What the exercise asks — Extract each line of the listing that contains the string "click", treating uppercase and lowercase letters as distinct.

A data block

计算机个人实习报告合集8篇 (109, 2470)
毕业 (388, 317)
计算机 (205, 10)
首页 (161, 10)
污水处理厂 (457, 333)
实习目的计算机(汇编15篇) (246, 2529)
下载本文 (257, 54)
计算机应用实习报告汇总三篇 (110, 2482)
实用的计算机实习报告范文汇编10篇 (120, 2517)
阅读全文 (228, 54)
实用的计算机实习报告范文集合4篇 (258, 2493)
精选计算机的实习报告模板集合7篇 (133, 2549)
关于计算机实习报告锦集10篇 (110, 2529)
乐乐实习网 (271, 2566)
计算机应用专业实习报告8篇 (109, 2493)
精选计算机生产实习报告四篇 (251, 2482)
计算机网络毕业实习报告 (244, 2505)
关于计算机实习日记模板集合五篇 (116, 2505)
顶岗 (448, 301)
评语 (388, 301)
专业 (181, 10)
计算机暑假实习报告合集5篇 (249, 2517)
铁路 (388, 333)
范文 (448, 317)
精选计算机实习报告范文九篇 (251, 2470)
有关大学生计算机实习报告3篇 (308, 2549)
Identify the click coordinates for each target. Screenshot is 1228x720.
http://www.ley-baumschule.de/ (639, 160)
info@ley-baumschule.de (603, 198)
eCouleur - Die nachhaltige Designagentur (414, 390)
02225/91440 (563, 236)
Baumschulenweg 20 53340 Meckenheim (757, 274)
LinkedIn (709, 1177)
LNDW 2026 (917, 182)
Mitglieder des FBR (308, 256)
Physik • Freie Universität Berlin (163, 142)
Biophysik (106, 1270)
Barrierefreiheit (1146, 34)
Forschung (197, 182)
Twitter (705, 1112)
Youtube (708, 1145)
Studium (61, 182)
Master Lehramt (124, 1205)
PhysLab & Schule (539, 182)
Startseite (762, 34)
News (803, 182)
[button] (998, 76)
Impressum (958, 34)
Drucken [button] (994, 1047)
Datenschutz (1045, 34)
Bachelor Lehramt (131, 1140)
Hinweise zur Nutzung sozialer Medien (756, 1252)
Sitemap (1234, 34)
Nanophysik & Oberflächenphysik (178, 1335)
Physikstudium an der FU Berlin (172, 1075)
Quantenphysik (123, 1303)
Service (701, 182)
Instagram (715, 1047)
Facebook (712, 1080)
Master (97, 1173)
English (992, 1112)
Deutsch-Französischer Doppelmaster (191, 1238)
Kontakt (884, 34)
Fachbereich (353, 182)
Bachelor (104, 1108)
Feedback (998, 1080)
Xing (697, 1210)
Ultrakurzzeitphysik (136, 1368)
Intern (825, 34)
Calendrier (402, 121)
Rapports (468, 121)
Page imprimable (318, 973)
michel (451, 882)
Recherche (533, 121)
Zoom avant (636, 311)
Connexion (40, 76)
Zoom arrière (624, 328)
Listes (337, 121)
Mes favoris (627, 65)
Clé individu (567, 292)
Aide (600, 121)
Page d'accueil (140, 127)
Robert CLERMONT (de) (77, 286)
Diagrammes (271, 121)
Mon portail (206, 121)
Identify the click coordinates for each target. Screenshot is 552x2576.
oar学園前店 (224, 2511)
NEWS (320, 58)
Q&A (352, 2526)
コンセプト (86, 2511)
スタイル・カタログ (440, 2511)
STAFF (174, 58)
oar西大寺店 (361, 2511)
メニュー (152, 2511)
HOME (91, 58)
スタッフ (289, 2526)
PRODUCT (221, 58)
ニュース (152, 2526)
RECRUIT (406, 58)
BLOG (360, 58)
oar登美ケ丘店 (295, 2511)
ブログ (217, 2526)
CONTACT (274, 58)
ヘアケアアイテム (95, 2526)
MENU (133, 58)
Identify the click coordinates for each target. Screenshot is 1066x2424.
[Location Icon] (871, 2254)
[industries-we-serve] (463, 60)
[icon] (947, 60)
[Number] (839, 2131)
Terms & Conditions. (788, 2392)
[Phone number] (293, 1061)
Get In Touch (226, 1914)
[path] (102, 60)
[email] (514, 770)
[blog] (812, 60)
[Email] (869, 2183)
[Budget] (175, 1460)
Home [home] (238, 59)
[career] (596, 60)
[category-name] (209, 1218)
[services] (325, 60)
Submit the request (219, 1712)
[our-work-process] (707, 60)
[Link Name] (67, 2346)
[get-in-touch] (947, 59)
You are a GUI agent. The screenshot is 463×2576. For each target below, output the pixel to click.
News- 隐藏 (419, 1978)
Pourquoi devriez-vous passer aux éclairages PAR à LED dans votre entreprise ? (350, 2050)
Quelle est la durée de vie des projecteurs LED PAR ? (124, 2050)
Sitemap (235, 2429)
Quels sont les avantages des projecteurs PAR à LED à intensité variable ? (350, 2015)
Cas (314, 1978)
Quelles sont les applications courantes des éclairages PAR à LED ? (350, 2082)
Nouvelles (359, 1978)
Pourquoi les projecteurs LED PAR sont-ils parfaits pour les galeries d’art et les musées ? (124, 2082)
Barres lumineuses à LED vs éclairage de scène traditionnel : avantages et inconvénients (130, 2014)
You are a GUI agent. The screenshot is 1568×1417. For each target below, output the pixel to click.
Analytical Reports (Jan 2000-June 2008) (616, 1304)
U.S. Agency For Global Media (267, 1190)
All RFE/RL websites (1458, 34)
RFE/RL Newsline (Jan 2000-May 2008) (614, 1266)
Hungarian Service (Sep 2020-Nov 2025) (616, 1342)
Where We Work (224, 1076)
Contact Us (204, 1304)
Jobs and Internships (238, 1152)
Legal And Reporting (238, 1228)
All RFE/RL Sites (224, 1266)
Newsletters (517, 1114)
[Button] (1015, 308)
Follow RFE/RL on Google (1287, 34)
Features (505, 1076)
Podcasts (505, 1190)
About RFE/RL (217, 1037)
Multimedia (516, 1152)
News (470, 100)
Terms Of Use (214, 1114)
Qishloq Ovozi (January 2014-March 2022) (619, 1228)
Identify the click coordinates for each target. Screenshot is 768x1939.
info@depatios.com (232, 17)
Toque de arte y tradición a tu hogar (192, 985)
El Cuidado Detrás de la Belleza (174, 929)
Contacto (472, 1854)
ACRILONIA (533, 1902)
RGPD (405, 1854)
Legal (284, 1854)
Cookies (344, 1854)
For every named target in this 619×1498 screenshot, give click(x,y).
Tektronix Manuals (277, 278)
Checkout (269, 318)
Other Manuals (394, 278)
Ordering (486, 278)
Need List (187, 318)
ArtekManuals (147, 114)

Solution to this exercise —
Identify the click coordinates for each target. Screenshot is 1228x720.
Identify the click coordinates for each target. Screenshot is 552x2576.
Identify the click coordinates for each target. Screenshot is 1066x2424.
You are a GUI agent. The screenshot is 463×2576. For each target below, output the pixel to click.
You are a GUI agent. The screenshot is 1568×1417. For each target below, output the pixel to click.
Identify the click coordinates for each target. Screenshot is 768x1939.
For every named target in this 619×1498 screenshot, give click(x,y).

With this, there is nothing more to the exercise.